StanCollender'sCapitalGainsandGames Washington, Wall Street and Everything in Between



Seen on Capitol Hill -- Signs of Leadership and an Unfamiliar Race to the Top

11 Mar 2010
Posted by Andrew Samwick

I am all for eliminating earmarks to for-profit companies and for extending it to non-profits as well.  All discretionary money should be awarded on an open, competitive basis, with oversight of the executive branch agencies by appropriate Congressional committees.  Earmarks have no place in federal spending, as a matter of principle.  From The Washington Post:

"It ensures that for-profit companies no longer reap the rewards of congressional earmarks and limits the influence of lobbyists on members of Congress," House Speaker Nancy Pelosi (D-Calif.) said, linking the move to earlier decisions to ban gifts from lobbyists and forbid privately financed travel.

Democrats made the move to bar earmarks for for-profit entities despite fierce resistance from many rank-and-file lawmakers who rely on them to spread federal money around their districts and consider them crucial to their political fortunes.

Republicans responded immediately by proposing a moratorium on all earmarks, even those for nonprofits such as universities. House Minority Leader John A. Boehner (R-Ohio) said voters would reward Republicans in the November midterm elections for taking on special interests.

It's not the $20 billion hit to the budget -- federal spending may not even go down if special interest projects are replaced by meritorious projects.  It is the lack of transparency and the potential for corruption that is the problem.  I don't think this ban alone will be enough to stop the corruption -- Congress must do its job to oversee the federal agencies running the competitive processes.  Good luck with that, and with getting anything through the Senate.

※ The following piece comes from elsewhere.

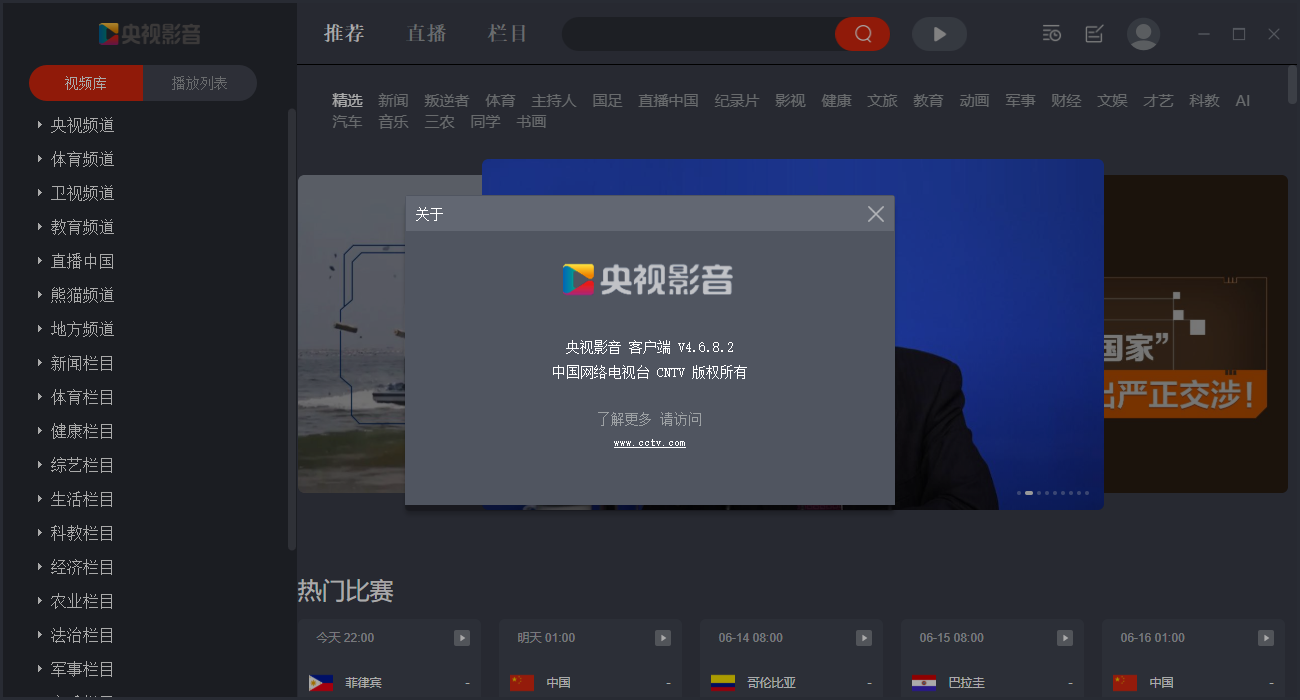The width and height of the screenshot is (1300, 700).
Task: Switch to the 播放列表 view
Action: (199, 83)
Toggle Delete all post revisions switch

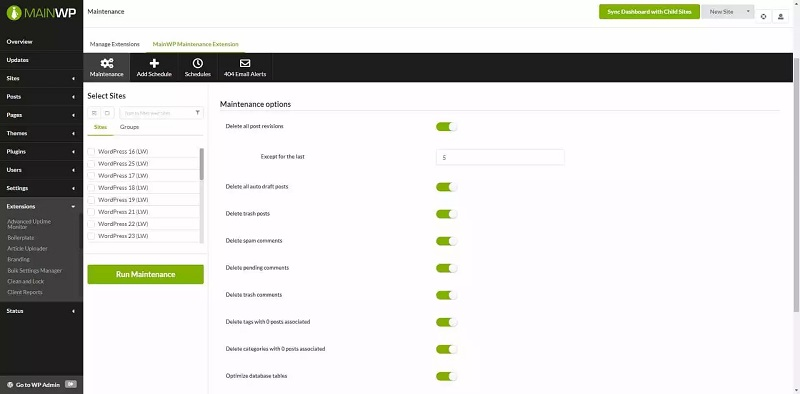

Best thing Congress could do

Best thing Congress could do to reduce the legal corruption that wastes tens or hundreds of billions of taxpayer and consumer dollars every year (via special interest pork, subsidies [both explicit spending subsidies and tax expenditure subsidies], favorable regs, import quotas, etc.) is to enact a mostly publicly funded campaign system, based on small contributions and a very high matching multiple. Make it voluntary, but so attractive (with flexible spending cap to match higher spending of a rival who opts out) that no one sees an advantage to opting out. The problem of vastly disproportionate influence of big money would be greatly mitigated solved, and with no First Amendment challenge. Seems like a no-brainer to me, but unfortunately we've got the foxes watching the hen house on this one.

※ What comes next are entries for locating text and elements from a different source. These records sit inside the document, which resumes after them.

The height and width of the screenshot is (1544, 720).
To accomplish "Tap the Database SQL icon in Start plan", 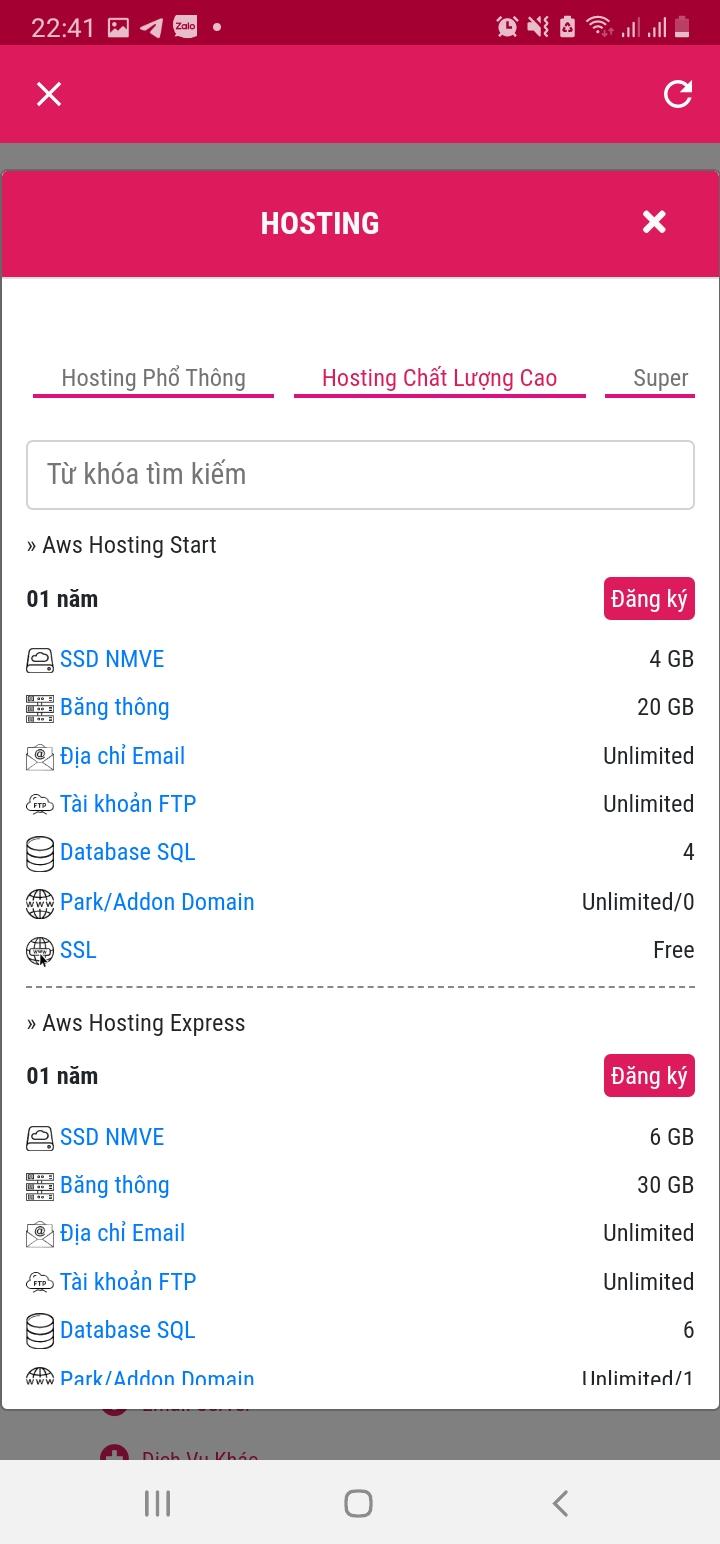I will [40, 853].
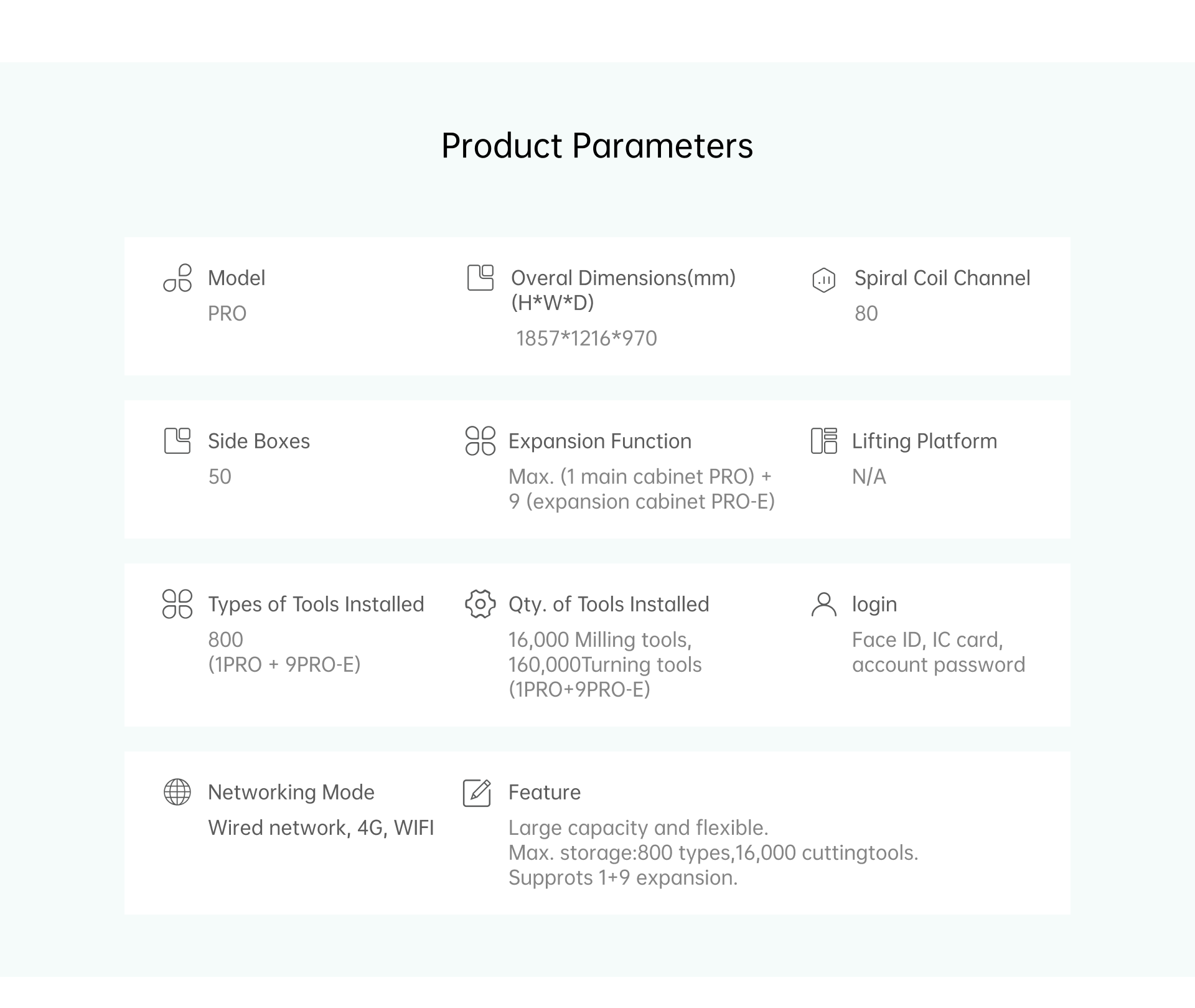Click the Expansion Function label
Screen dimensions: 1195x1008
(x=599, y=441)
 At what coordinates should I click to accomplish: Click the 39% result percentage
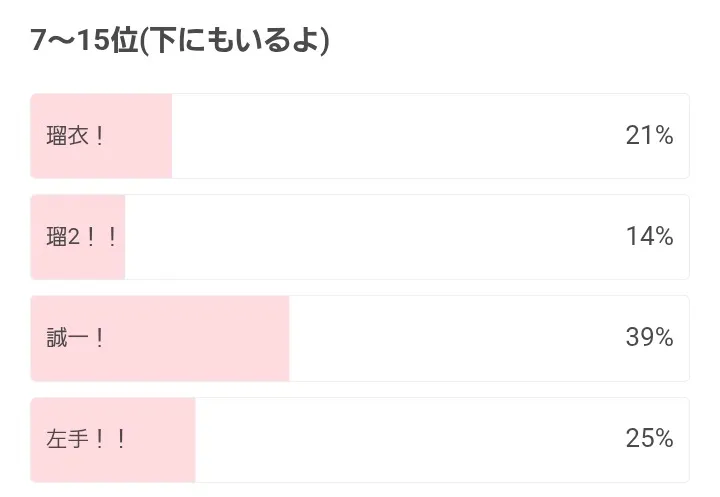[649, 338]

A good start would be the Fair Elections Now Act


Are the Democrats tone-deaf or am I?

How could they possibly think that proposing to block ear marks only to for-profit companies wouldn't make everyone think, 'Democrats must get more money from not-for-profit companies and Republicans from for-profit ones.'

The obvious rejoinder from Republicans is to block all earmarks, and Democrats look foolish and corrupt and Republicans look comparatively virtuous no matter how the Democrats respond.